Tradisi lisan merupakan salah satu genre (bentuk) dari folklor. Folklor berasal dari kata-majemuk folklore (Inggris: folk dan lore). Menurut Alan Dundes, folk adalah sekelompok orang yang memiliki ciri-ciri pengenal fisik, sosial, dan kebudayaan (misalnya: warna kulit, bentuk rambut, mata pencaharian, bahasa, taraf pendidikan, agama), sehingga dapat dibedakan dari kelompok lainnya. Mereka memiliki suatu tradisi, yakni kebudayaan yang telah diwarisi turun-temurun, sedikitnya dua generasi, yang diakui sebagai milik bersama. Sedang lore adalah sebagian kebudayaan yang diwariskan secara turun-temurun secara lisan atau melalui contoh yang disertai isyarat atau alat pembantu pengingat (Danandjaja, 1984: 1-2).

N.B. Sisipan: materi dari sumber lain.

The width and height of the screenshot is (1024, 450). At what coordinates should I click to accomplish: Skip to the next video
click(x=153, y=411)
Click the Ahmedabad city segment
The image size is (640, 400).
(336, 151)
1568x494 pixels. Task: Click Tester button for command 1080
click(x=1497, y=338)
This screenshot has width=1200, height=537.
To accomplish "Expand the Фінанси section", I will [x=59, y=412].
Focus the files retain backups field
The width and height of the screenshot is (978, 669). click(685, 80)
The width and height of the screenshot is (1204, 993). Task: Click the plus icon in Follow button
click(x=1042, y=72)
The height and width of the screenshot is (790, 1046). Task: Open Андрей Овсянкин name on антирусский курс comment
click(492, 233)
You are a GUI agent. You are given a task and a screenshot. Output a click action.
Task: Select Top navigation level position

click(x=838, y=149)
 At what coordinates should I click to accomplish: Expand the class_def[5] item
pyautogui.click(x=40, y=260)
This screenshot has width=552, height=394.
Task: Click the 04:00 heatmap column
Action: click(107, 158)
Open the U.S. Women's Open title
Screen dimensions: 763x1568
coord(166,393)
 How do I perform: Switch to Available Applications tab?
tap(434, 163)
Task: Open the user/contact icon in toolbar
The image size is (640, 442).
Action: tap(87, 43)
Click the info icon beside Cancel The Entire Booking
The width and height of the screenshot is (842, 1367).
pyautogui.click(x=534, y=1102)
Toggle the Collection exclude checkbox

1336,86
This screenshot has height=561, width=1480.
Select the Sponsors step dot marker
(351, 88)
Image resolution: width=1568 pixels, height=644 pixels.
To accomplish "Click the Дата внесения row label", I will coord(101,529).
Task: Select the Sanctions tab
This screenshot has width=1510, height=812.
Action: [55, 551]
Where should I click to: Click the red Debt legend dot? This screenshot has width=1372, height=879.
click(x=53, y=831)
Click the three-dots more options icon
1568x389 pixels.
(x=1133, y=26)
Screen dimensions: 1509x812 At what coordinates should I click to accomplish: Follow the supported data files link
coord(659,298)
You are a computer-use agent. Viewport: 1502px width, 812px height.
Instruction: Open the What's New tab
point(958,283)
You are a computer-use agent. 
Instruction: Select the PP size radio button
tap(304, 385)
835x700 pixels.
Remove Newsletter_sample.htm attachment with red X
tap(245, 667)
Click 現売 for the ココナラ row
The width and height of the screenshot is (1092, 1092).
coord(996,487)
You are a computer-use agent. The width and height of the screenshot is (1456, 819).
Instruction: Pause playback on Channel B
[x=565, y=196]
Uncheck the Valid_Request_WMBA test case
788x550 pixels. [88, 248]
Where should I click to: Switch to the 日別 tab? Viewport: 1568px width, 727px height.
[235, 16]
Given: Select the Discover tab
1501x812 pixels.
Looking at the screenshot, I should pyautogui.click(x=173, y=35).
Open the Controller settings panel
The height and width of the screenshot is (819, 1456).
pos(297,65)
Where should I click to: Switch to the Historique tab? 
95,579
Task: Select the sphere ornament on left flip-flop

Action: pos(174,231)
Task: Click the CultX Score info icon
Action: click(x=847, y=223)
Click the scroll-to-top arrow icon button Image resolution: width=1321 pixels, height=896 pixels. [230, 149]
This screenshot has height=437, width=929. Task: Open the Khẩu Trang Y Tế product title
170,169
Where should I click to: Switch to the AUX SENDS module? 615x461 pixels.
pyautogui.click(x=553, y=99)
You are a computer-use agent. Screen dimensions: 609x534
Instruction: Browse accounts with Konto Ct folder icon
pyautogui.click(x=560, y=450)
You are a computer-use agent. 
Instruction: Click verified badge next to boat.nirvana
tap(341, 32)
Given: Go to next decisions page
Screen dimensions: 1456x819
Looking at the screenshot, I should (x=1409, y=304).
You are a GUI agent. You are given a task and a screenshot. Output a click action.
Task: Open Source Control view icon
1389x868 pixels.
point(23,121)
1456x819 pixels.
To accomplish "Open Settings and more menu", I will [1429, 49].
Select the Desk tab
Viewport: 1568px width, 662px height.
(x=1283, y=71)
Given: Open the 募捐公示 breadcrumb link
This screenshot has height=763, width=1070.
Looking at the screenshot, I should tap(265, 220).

Mengacu Alan Dundes, dalam mengkaji tradisi lisan mite, Victor Zebua menggunakan batasan unsur-unsur pokok mite Nias, khususnya mite asal-usul, yaitu: cerita lisan berbentuk hoho atau prosa tentang asal-usul, dianggap benar-benar terjadi dan suci oleh sekelompok orang Nias, telah diwariskan minimal dua generasi, pewarisan melalui praktek kebudayaan Nias misalnya: fondrakö, acara kelahiran, pesta perkawinan, acara kematian, pesta budaya, pertunjukan budaya, dan lainnya (Zebua, 2006: 76).
Dewi Bibit
Sejauh ini cerita lengkap tentang Siraso ditemukan dalam buku Fondrakö Ono Niha, Agama Purba – Hukum Adat – Mitologi – Hikayat Masyarakat Nias (1981) karya Sökhiaro Welther Mendröfa (Ama Rozaman). Dalam bab IV buku tersebut diceritakan tentang Atumbukha Ziraha Wangahalö (Lahirnya Dewa Dewi Pertanian) dalam bentuk narasi dan hoho.
Buruti Siraso (Siraso) adalah putri dari Raja Balugu Silaride Ana’a di Teteholi Ana’a. Balugu Silaride Ana’a adalah keturunan lebih dari sepuluh setelah Balugu Luo Mewöna. Siraso memiliki saudara kembar (putra) bernama Silögu Mbanua (Silögu).
Di Teteholi Ana’a, Siraso rajin mendatangi rakyat saat penaburan bibit sehingga tanaman subur dan berbuah lebat. Sedang Silögu gemar mendatangi rakyat saat panen sehingga bulir-bulir panenan banyak dan bernas.
Ketika memilih jodoh, Siraso mengidamkan suami yang mirip kembarannya, demikian pula Silögu ingin beristri seorang wanita persis Siraso. Untuk mencari jodohnya, Silögu pergi berkelana. Sementara Siraso diturunkan ayahnya ke muara sungai Oyo. Anak kembar itu dipisah agar tidak terjadi incest (kawin sumbang). Dari muara sungai Oyo, Siraso meneruskan perjalanan ke hulu, tiba di suatu dataran rendah yang kemudian bernama Hiyambanua, dan bermukim di situ.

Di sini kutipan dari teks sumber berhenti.